Thursday, June 3, 2010
This is a German armour on display in Nurenburg. The general form of this armour is designed to make the owner look out of proportion. Observe the size of the upper arms...they are bigger than the legs! The huge rondels, the odd stacked gorget, and the really open face helm conform to civilian fashions of the day. Lets get over that shall we, and see what we can see. Click on the images to enlarge them.
The first thing you see is a lance rest. So this is a jousting armour right? Well, maybe. Or maybe that was just the style of the time. But it was most definitely a horseman's armour. The lack of armour on the inside of the legs tells us that. The profusion of decoration merely means the owner wanted to show people that he had lots of money.
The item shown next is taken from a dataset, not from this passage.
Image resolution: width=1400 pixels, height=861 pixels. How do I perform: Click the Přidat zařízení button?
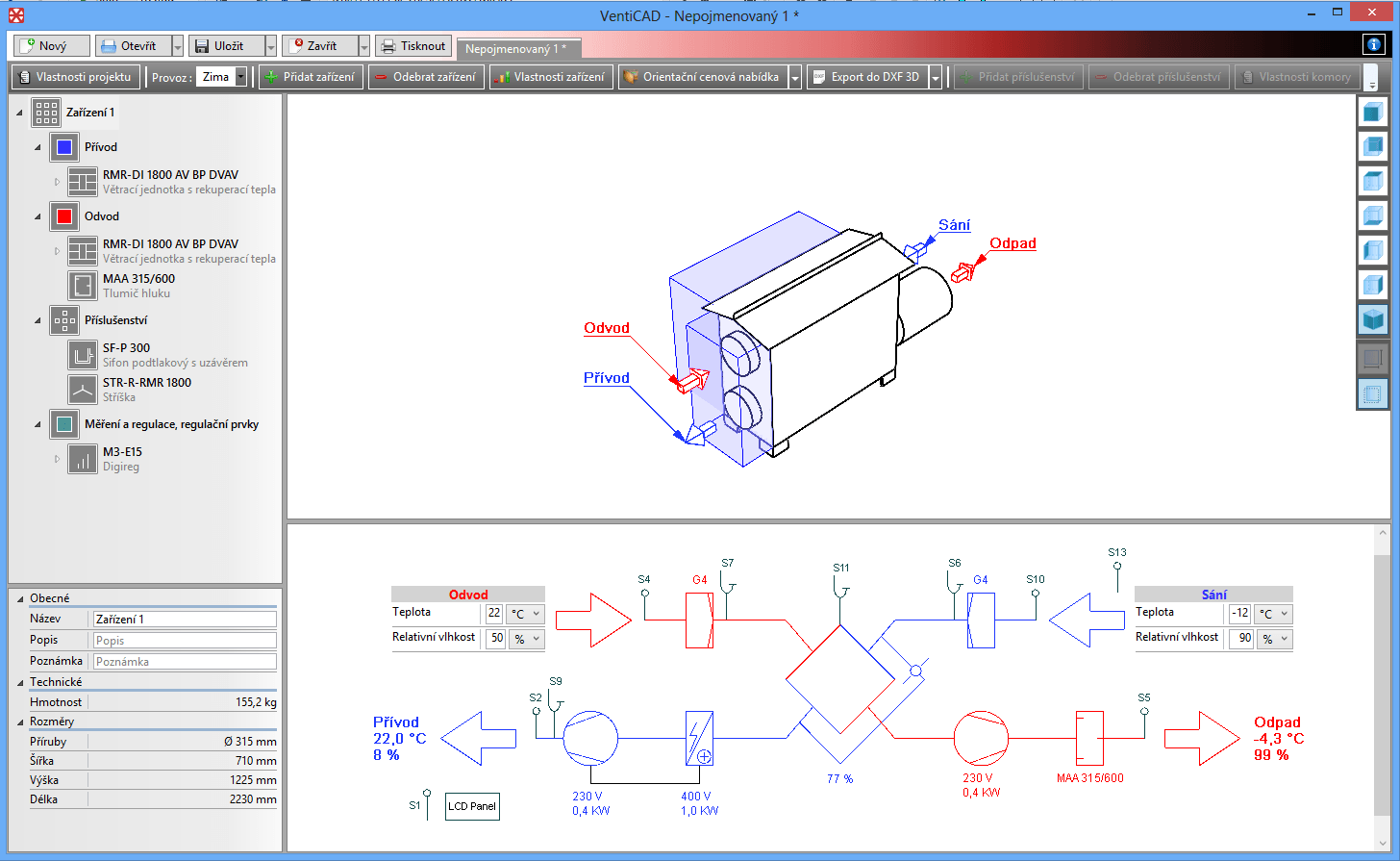tap(310, 77)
My personal feeling is that if somebody went to all the trouble to decorate the armour he would probably not want to get it scratched up in the joust. But hey, maybe he knows an armourer.
The arms and gauntlets are general issue...would have been worn by anybody from Malta to Inverness. The elbows are those big late period pieces with the huge wrap around wings. The gauntlets are flared, a little bell shaped to allow the wrist to "break" from side to side. In common with almost all the gauntlets of the age, you can not curl your wrist inwards when you wear these gauntlets, though of course, you can put your hand on the ground and heave yourself back up...they bend backwards just fine. The scales for fingers is very unusual for a German armour...normally the Germans liked the knobby knuckle look. And the Spadlers up top are neat and plain, and the fact that they are symmetrical left to right puts the last nail into the idea that this would have been used for jousting!
This armour is worth taking a little closer look at. From a distance, you would think it was Italian...it has those nice smooth lines and not a bit of that fluting which we normally associate with German armour. I should develop a big essay about the movement of armour styles from Italy to Germany to England to France, however I think its been done. This being only a mere blog, we will just take a quick look at these pics I imported from the Nuremburg Museum web site. Suffice it to say that in one year, everything changed, and made it a real trick to be able to spot the country of origin from a distance.
I originally studied this picture because it has such a great cod piece and fauld arrangement. Its very complicated, the faulds and the tassets are designed to match neatly together, the only way you can tell one from the other is by the buckles in fact! It really IS a three lame fauld, the big difference of course is that the lames are sort of "vee" shaped. I would have thought that the point of the vee would have made a weak spot, but the rolled edge at the top of the cod arch would stiffen things up remarkably. I see the armour maker had a really difficult time making that arch lie neatly...glad I am not the only one!
Those little spikes at the top of the tassets towards the inside...I'm open to suggestions...I just don't know why they are there. If a reader does know...well, the comments section is below!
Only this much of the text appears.